Al salir de la casa esa noche es imposible no sentir una tristeza terrible por la monótona indignidad de las vidas de estos hombres sin mujeres. Vienen a la mente imágenes vividas de cómo solía ser la Suráfrica rural antes de que cayera el apartheid. Los esforzados braceros cuya generosidad de espíritu se veía puesta a prueba hasta el límite por el baas, el jefe, que no sólo se enriquecía con el sudor de sus frentes, sino que les trataba, a diario, como si no fueran totalmente humanos: en el mejor de los casos, como si fueran niños; en el peor ("yo entiendo a los negros", decía siempre el baas). como una raza canina curiosamente inteligente.
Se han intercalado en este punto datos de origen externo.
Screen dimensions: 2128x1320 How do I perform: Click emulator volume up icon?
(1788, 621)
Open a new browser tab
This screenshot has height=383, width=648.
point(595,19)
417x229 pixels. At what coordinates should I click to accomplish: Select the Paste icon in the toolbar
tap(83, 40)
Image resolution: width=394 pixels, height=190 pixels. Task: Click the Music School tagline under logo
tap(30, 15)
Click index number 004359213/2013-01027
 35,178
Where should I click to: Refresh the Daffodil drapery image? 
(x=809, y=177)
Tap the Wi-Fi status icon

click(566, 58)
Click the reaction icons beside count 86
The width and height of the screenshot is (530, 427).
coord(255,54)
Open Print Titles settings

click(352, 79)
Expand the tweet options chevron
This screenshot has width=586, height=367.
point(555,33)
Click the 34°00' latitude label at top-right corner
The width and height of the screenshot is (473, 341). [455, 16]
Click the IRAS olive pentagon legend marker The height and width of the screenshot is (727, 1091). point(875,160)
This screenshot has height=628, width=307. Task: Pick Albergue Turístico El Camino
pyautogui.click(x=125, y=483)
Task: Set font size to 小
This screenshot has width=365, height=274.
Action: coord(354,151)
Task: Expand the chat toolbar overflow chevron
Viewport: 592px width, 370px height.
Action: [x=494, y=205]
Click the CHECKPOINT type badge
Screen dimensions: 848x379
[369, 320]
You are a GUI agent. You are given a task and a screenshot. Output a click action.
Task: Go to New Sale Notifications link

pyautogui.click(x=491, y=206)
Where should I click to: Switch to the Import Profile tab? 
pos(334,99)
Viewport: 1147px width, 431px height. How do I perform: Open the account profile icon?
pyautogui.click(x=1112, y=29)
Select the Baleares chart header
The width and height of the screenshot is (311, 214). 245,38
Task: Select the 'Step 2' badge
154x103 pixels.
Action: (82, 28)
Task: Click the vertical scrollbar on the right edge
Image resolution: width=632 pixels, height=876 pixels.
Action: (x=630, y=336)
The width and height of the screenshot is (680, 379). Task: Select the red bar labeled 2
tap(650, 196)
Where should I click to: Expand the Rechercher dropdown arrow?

El trabajo agotador y las pobres condiciones de vida son menos difíciles de soportar, paira unas personas con cerebro y sentimientos, que el goteo cotidiano del desprecio paternalista. Un día, la paciencia de esos superhombres se terminará.
Granada. "Todos somos racistas. Los negros con los blancos, los magrebíes con los negros, los blancos con los magrebíes. Y también los negros de un país con los negros de otro, y los magrebíes del Norte con los magrebíes del Sur. Todos. Es que la gente siempre teme lo que desconoce. Así es. Y si no aceptamos las cosas como son, nunca se va a resolver nada".
Luisa Capilla entiende de estas cosas. Es minusválida. De las que lleva un zapato con plataforma, uno más alto que otro. O, como ella dice: "¿Para qué darle tanta vuelta? Soy coja". Luisa sabe lo que es el prejuicio, la discriminación. Pero se lo toma con buen humor: "Nadie cuenta mejores chistes de minusválidos y de negros que yo".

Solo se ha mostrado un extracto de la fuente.